Taking an in-depth look at the 98-page paper this morning, Research Fortnight says that it is unlikely to be accepted by the EU as it "contains numerous instances of magical thinking, cherry-picking, exceptionalism, reliance on technology not yet invented, and attempts to simultaneously possess and digest any available cake".

Looking at the example of Britain trying to maintain key links with the EU, it considers Galileo, the EU global navigation satellite system, Research Fortnight asks if having to pay to reproduce a satellite system that you have already contributed to, in a leading way, financially and scientifically, while complaining about being excluded as a result of your own decision to leave, provides one of the quintessential "opportunities of Brexit".

 

Universities urged to make better use of contextual offers

Students' backgrounds should be taken into account when awarding places, to improve equality of opportunity at university, said the Office for Students this week. Chris Millward, the Office for Students' director of fair access and participation, said A-level grades are a "robust measure" of potential only if the applicants' context is also considered.

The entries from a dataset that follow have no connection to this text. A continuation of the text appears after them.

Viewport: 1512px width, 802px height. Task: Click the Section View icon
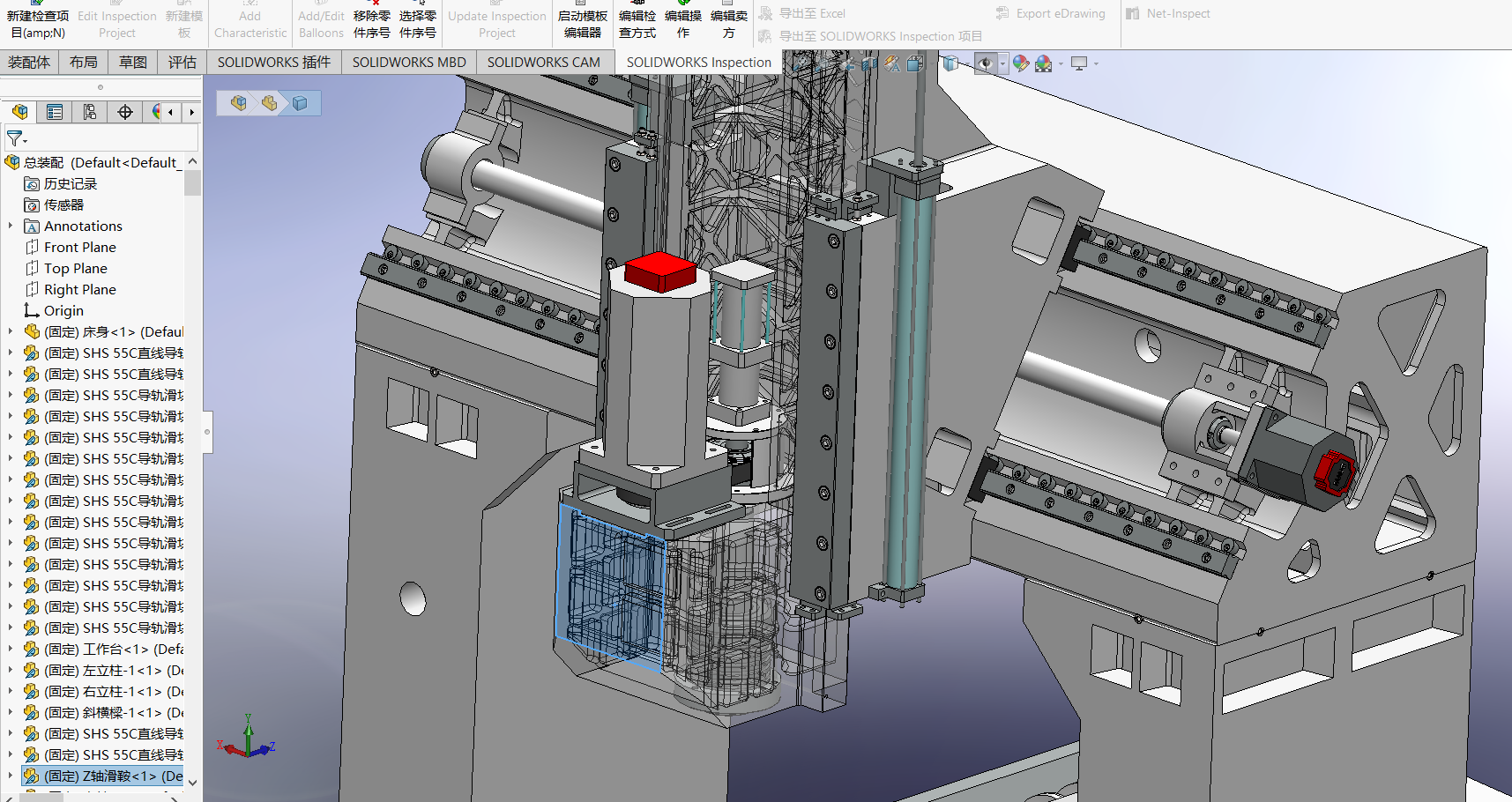click(x=870, y=63)
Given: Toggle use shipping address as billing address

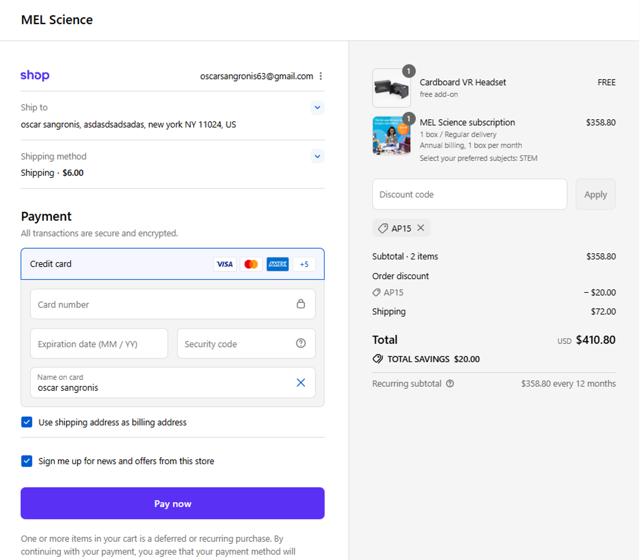Looking at the screenshot, I should (x=27, y=422).
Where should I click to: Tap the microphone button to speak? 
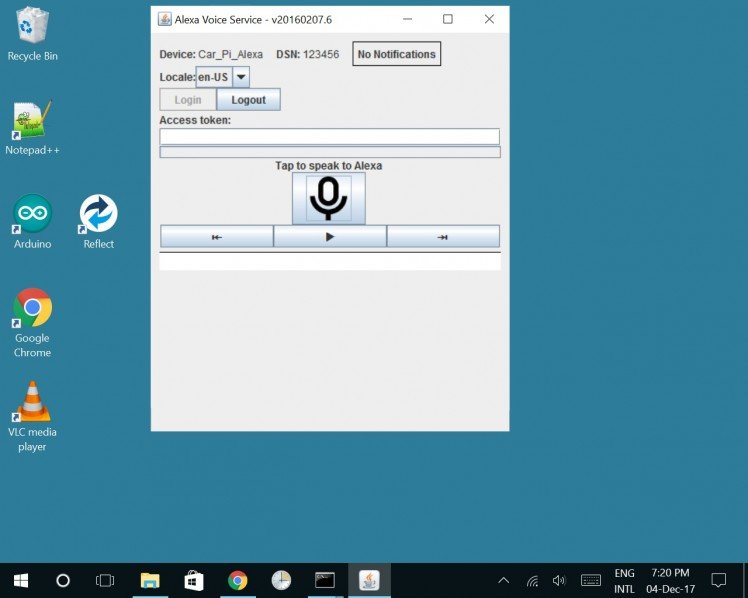(x=328, y=198)
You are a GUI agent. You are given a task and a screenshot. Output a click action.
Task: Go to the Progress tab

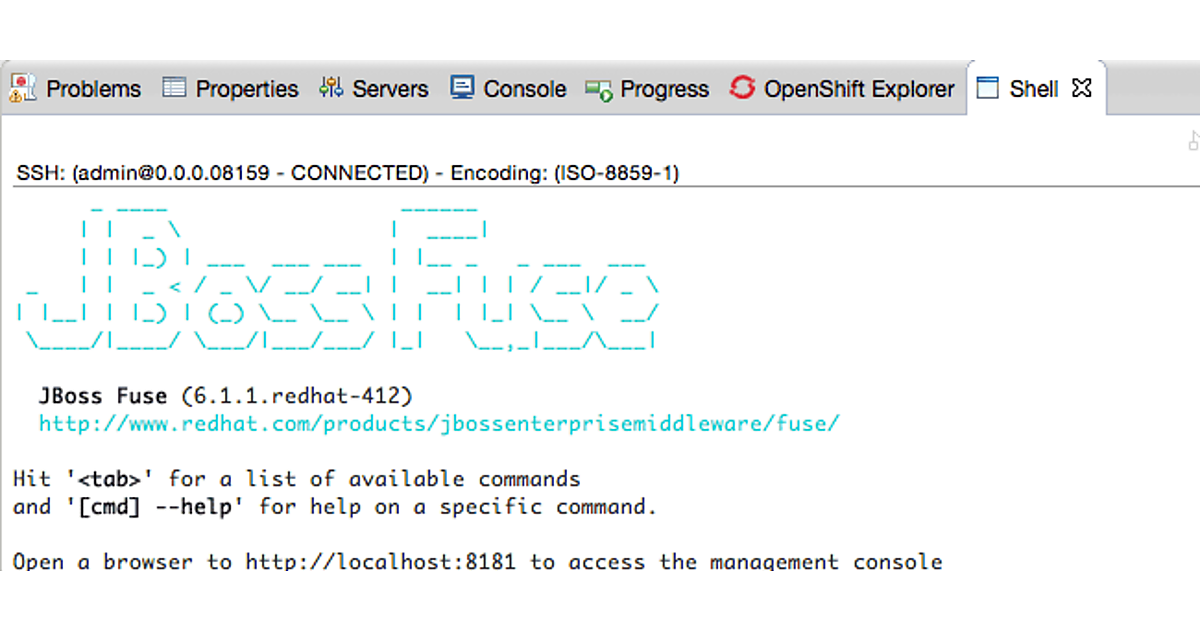click(664, 89)
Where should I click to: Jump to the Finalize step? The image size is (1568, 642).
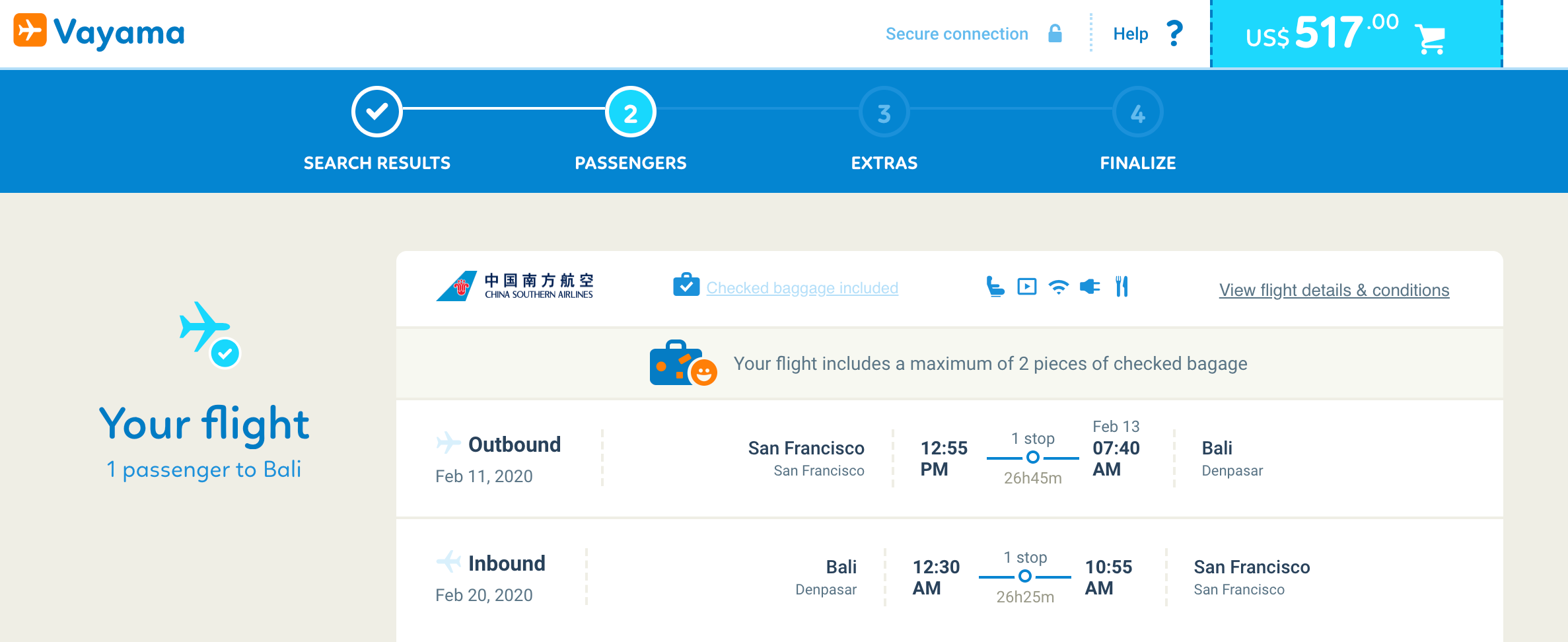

Millward told the BBC: 'We are a long way from equality of opportunity in relation to access to higher education. An ambitious approach to contextual admissions must be central to our strategy if we are going to make progress on access at the scale and pace necessary to meet the expectations of government, students and the wider public.'

 

Sam Gyimah exaggerating the censorship on campus issue

We return this week to Sam Gyimah's lack of evidence for his recent shocking tales of censorship on campus. Three weeks ago the Independent reported that the universities minister found himself in a spot of bother after King's College flatly denied a story he told about a student reporting a lecturer for hate speech.

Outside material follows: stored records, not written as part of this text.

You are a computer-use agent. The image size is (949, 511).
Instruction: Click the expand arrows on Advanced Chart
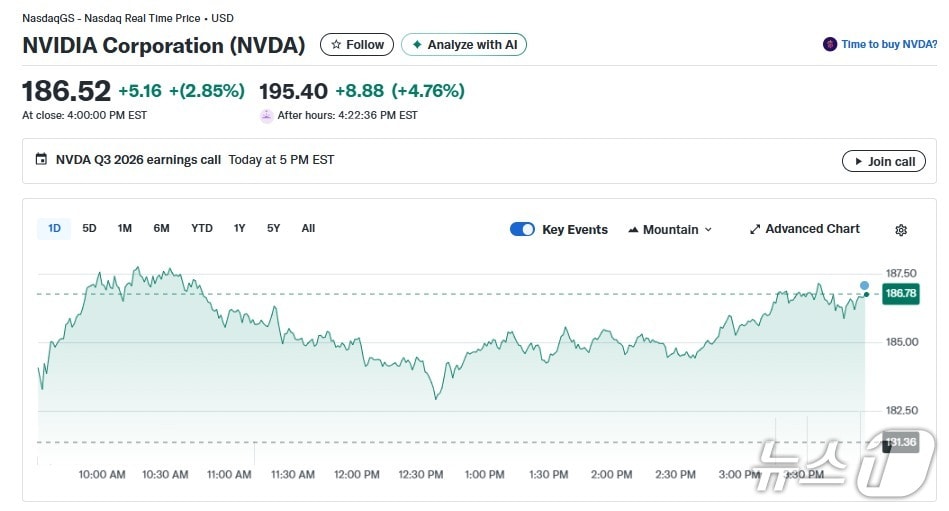[x=755, y=229]
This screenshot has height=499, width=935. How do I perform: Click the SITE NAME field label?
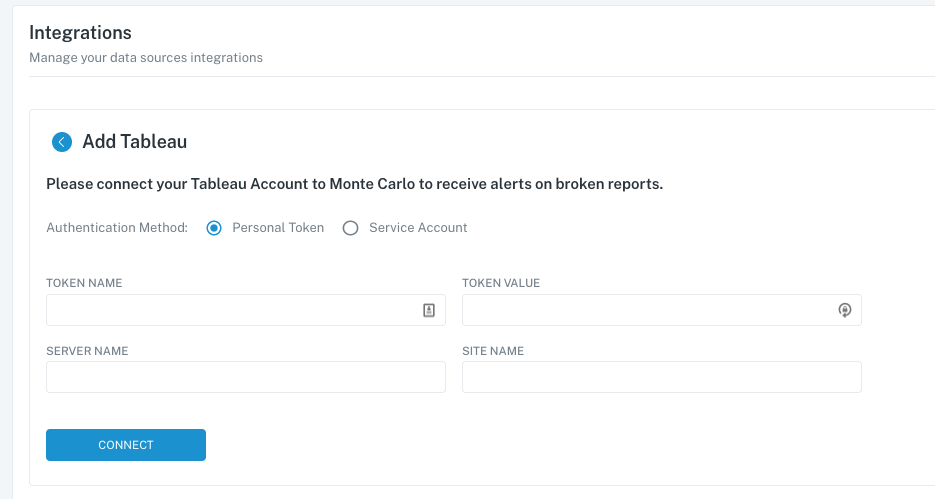[x=493, y=351]
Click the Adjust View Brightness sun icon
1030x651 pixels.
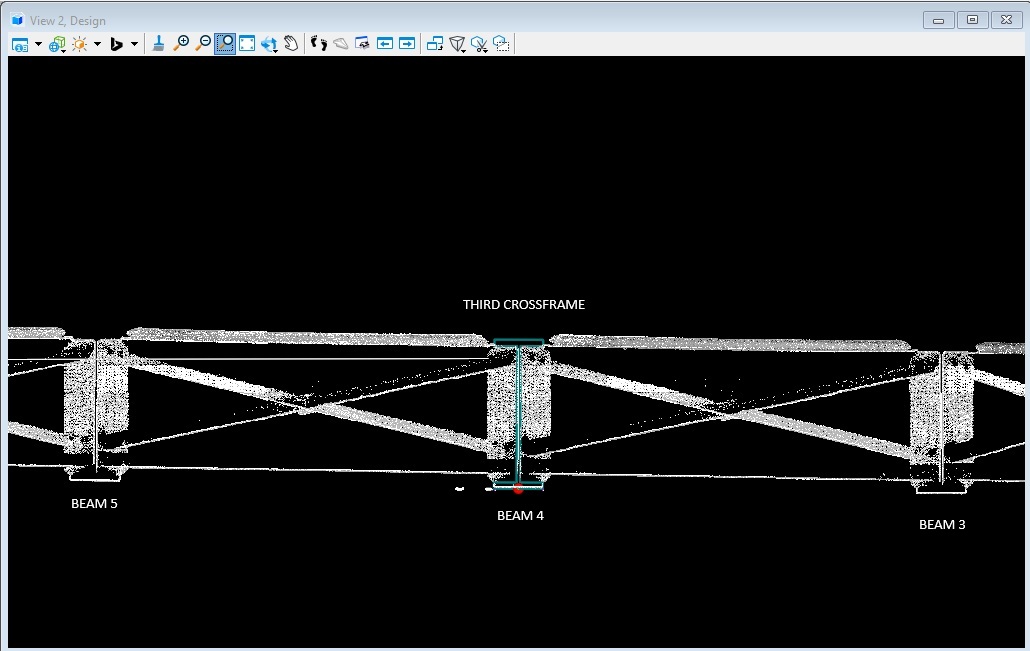pyautogui.click(x=79, y=44)
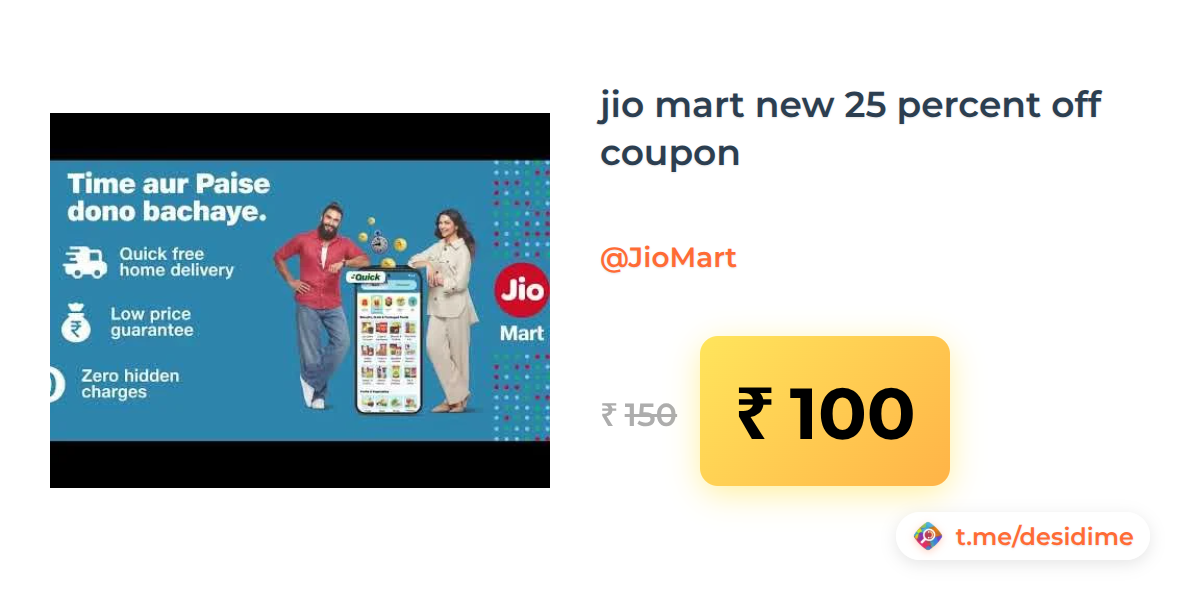Image resolution: width=1200 pixels, height=600 pixels.
Task: Click the Low price guarantee text
Action: tap(152, 322)
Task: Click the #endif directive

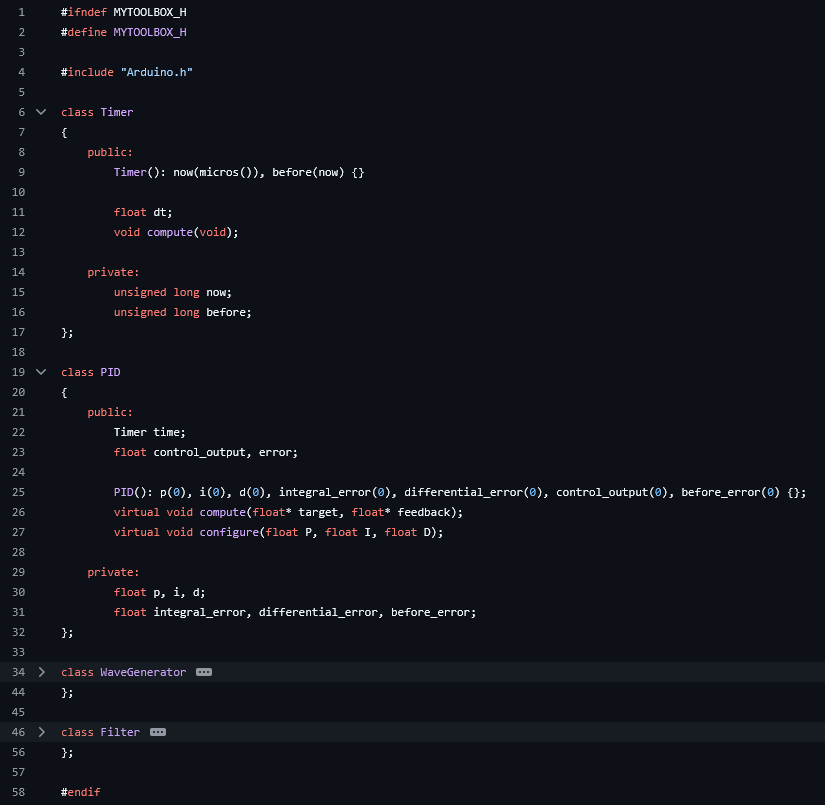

Two weeks ago the minister told the Times that when he spoke at a university recently they read out the safe space policy, which took 20 minutes. Gyimah did not name the institution on this occasion. However, that did not stop Research Fortnight last week contacting all the eight universities that Gyimah has visited so far on his tour and asking if the incident, as described by the minister, had taken place during his visit to campus. All eight said no such incident had occurred on Gyimah's visit to their institution.

Research Fortnight's investigation prompted the Guardian this week to ask if the minister is exaggerating the problem, or is he right about censorship on campuses? The general view seemed to be that the minister was exaggerating the problem.

 

UCL under fire for draconian immigration checks

Staff and students at University College London (UCL) have accused senior management of pursuing draconian and discriminatory policies in relation to international students, the Guardian reported yesterday. The dispute comes after UCL advised lecturers to carry out random spot checks on students' identity documents, and one of the university's leading faculties warned that staff who fail to report those in breach of the terms of their visa and immigration requirements "may be liable to a £20,000 personal fine per case".

A survey published on Wednesday by UCL's student union found 83% of 400 international students who responded felt the university's visa compliance regulations were discriminatory.

A spokesperson for the local UCU branch at UCL said staff and students had written to the president and provost, Prof Michael Arthur, expressing their dismay with the tough immigration controls. UCL said that the email about the fines was sent in error and a retraction of and apology for the policy has been sent to staff.